Code for Android side:
public class Receive extends Activity {
/** Called when the activity is first created. */
#Override
public void onCreate(Bundle savedInstanceState) {
super.onCreate(savedInstanceState);
setContentView(R.layout.main);
TextView tv = new TextView(this);
Socket connectionSocket = null;
byte[] inputHolderByteArray = new byte[5*1024];
/* Connect to Server */
try {
connectionSocket = new Socket("192.168.0.104", 11313);
} catch (UnknownHostException e) {
e.printStackTrace();
} catch (IOException e) {
e.printStackTrace();
}
/* Send an s to server to start transmission */
try {
PrintWriter out = new PrintWriter(connectionSocket.getOutputStream(), true);
out.print('s');
out.flush();
} catch (IOException e1) {
e1.printStackTrace();
}
/* read server transmission */
try {
connectionSocket.getInputStream().read(inputHolderByteArray);
} catch (IOException e) {
e.printStackTrace();
}
tv.setText("done");
setContentView(tv);
}
}
Each instance of the emulator runs behind a virtual router/firewall service that isolates it from your development machine's network interfaces and settings and from the internet.
The virtual router for each instance manages the 10.0.2/24 network address space — all addresses managed by the router are in the form of 10.0.2., where is a number. Addresses within this space are pre-allocated by the emulator/router.
You have to refer to the development machine with address as: 10.0.2.2 instead of 192.168.0.104 in your case. If you want to refer to another machine in your LAN, then you can Use Network Redirections
http://developer.android.com/guide/developing/tools/emulator.html#emulatornetworking
While superfell is correct that the full stack trace would help diagnose this, based on your code the/a likely problem is that you are breaking up every statement into it separate try/catch blocks. This probably isn't your core issue(my guess is you have a networking issue), but it is what is causing the system to crash.
Typically in Java, statements that are reliant on each other which can throw Exceptions are put in the same try/catch statement. What is most likely happening for you is that the code enters your first try catch block where you try to define a new socket. This fails throwing an exception like 'UnknownHostException'. connectionSocket remains null but the code enters the catch for UnknownHostException. You print the stack trace, but the program doesn't exit. Your code continues on to the following try/catch block where you call
PrintWriter out = new PrintWriter(connectionSocket.getOutputStream(), true);
This causes a NullPointerException. This is a RuntimeException which is not checked and, because it is unchecked, you are not forced to catch it in a catch statement. The exception now causes your VM to crash and causes the error screen you have reported.

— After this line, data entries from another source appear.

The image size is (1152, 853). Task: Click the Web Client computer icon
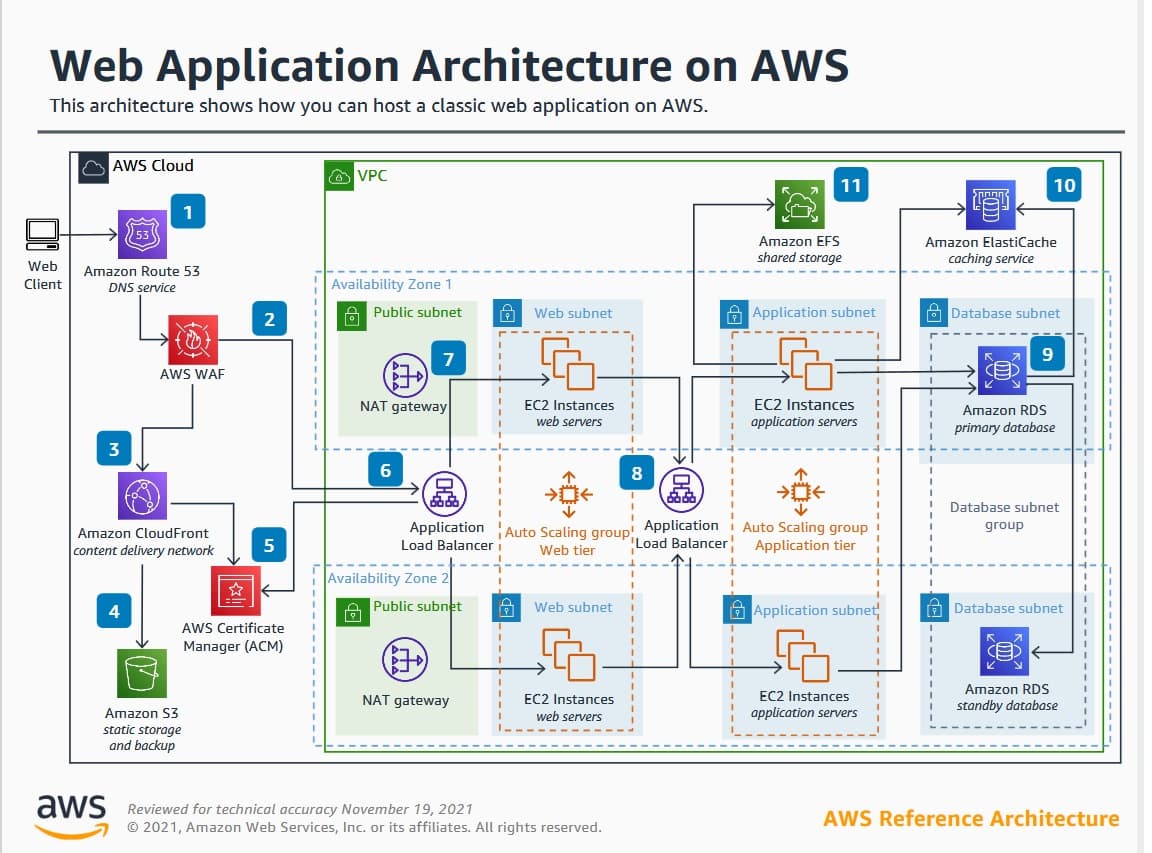coord(42,234)
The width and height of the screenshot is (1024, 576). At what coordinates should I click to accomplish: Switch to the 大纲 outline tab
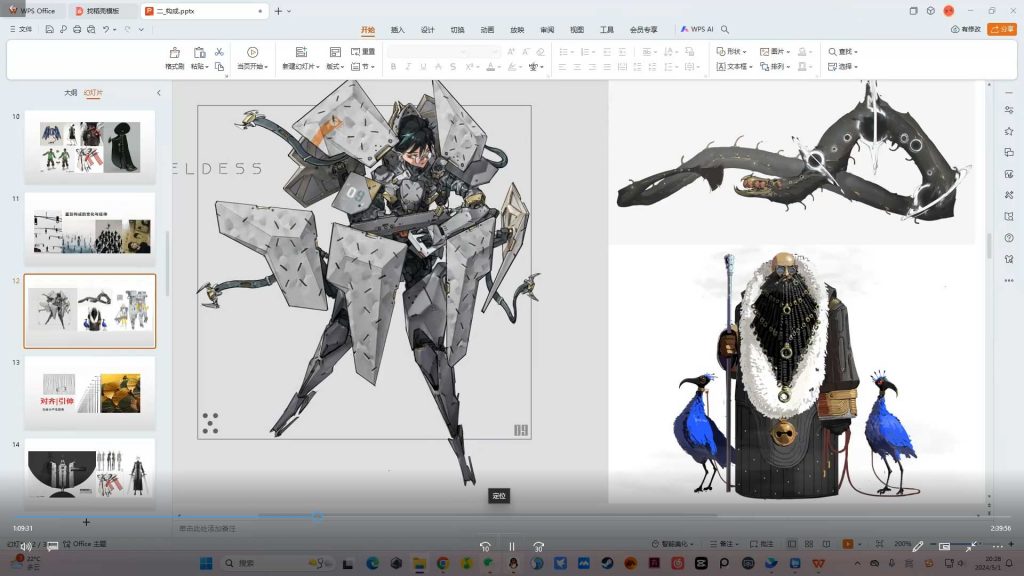pyautogui.click(x=71, y=92)
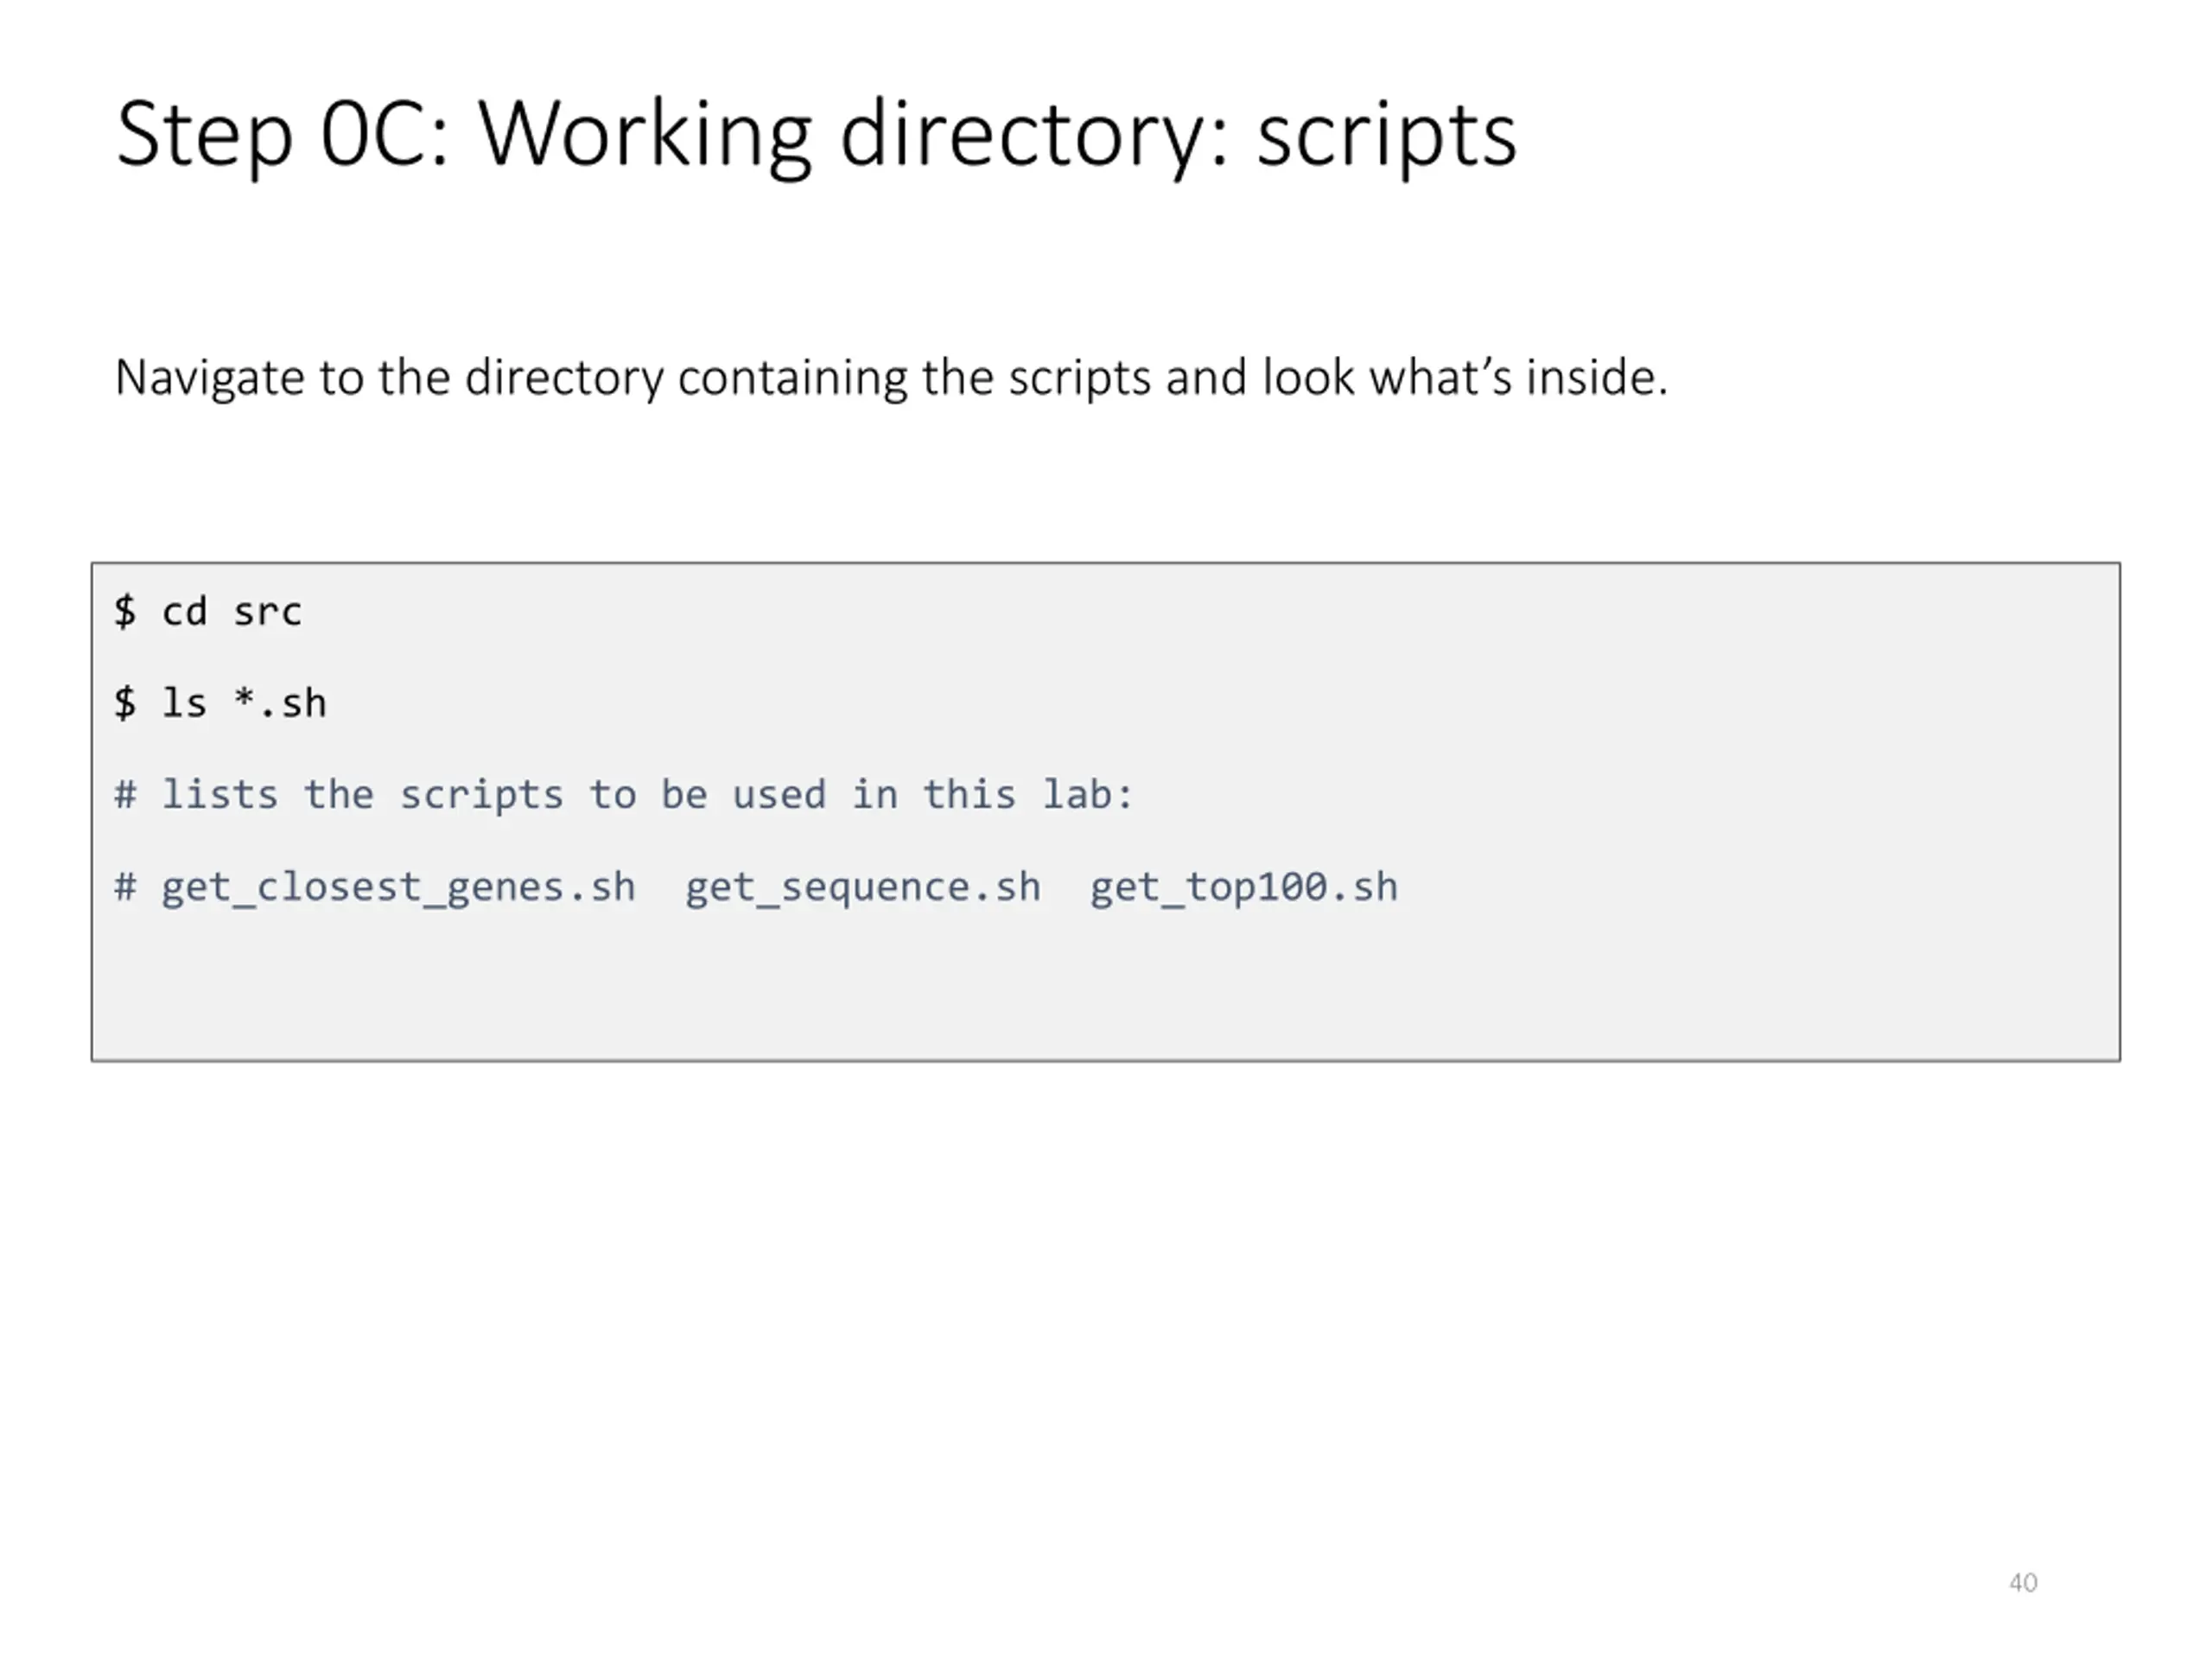Image resolution: width=2212 pixels, height=1659 pixels.
Task: Click the dollar prompt before "cd src"
Action: [x=125, y=611]
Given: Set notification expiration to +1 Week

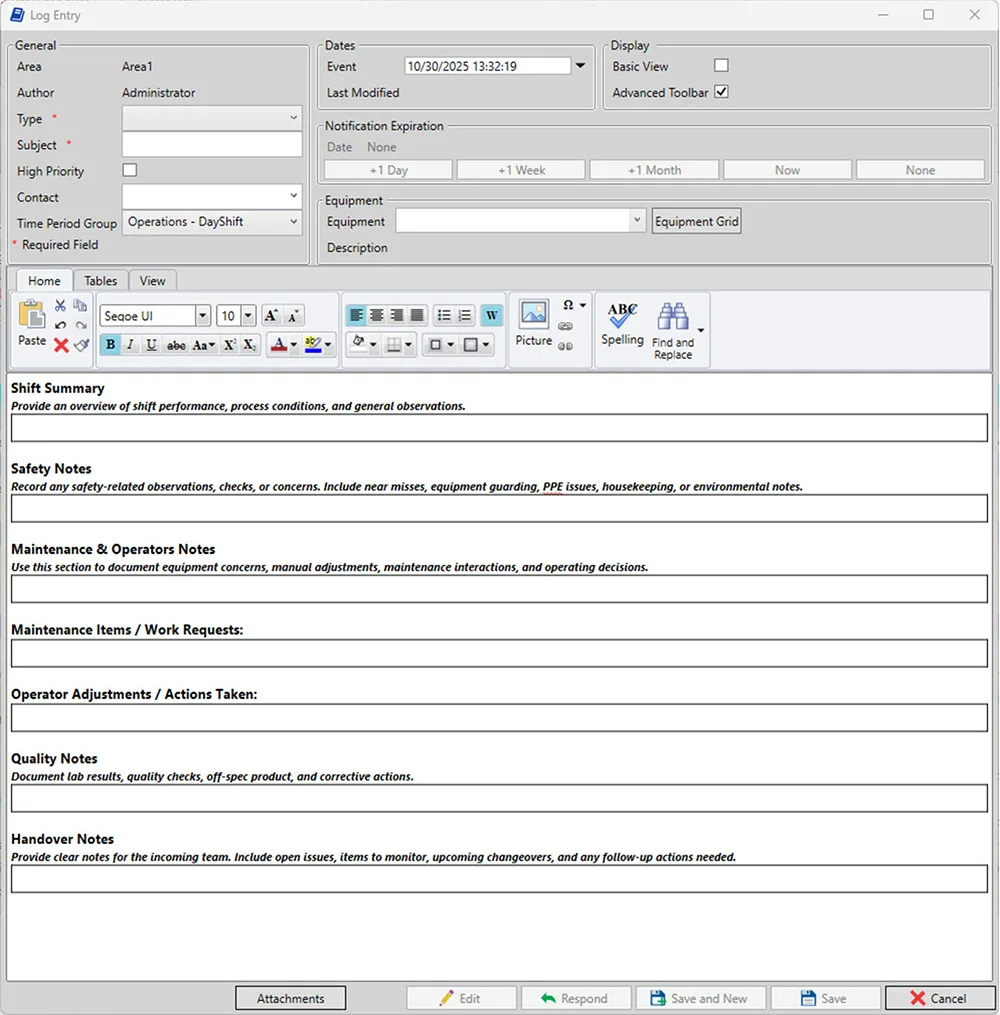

So, even though getting the logcat stacktrace will tell us more about your issue, the code you have constructed should be condensed into a single try/catch statement since all code is dependent on the first try/catch completing without error.
Edit:
Try constructing your application like this
public class Receive extends Activity {
/** Called when the activity is first created. */
#Override
public void onCreate(Bundle savedInstanceState) {
super.onCreate(savedInstanceState);
setContentView(R.layout.main);
TextView tv = new TextView(this);
Socket connectionSocket = null;
byte[] inputHolderByteArray = new byte[5*1024];
/* Connect to Server */
try {
connectionSocket = new Socket("192.168.0.104", 11313);
PrintWriter out = new PrintWriter(connectionSocket.getOutputStream(), true);
out.print('s');
out.flush();
connectionSocket.getInputStream().read(inputHolderByteArray);
} catch (UnknownHostException e) {
e.printStackTrace();
} catch (IOException e) {
e.printStackTrace();
}
tv.setText("done");
setContentView(tv);
}
}
When we say 'get the stacktrace', this means you need to connect to the emulator or device using the android debug bridge (adb) and a program called logcat. If you only have the emulator and no phone connected to your pc, try running the following:
adb logcat *:D
This will output the log information to the terminal. Leave this window open and run your application. You should see a stack trace get printed. Please take the time to get to know logcat and adb.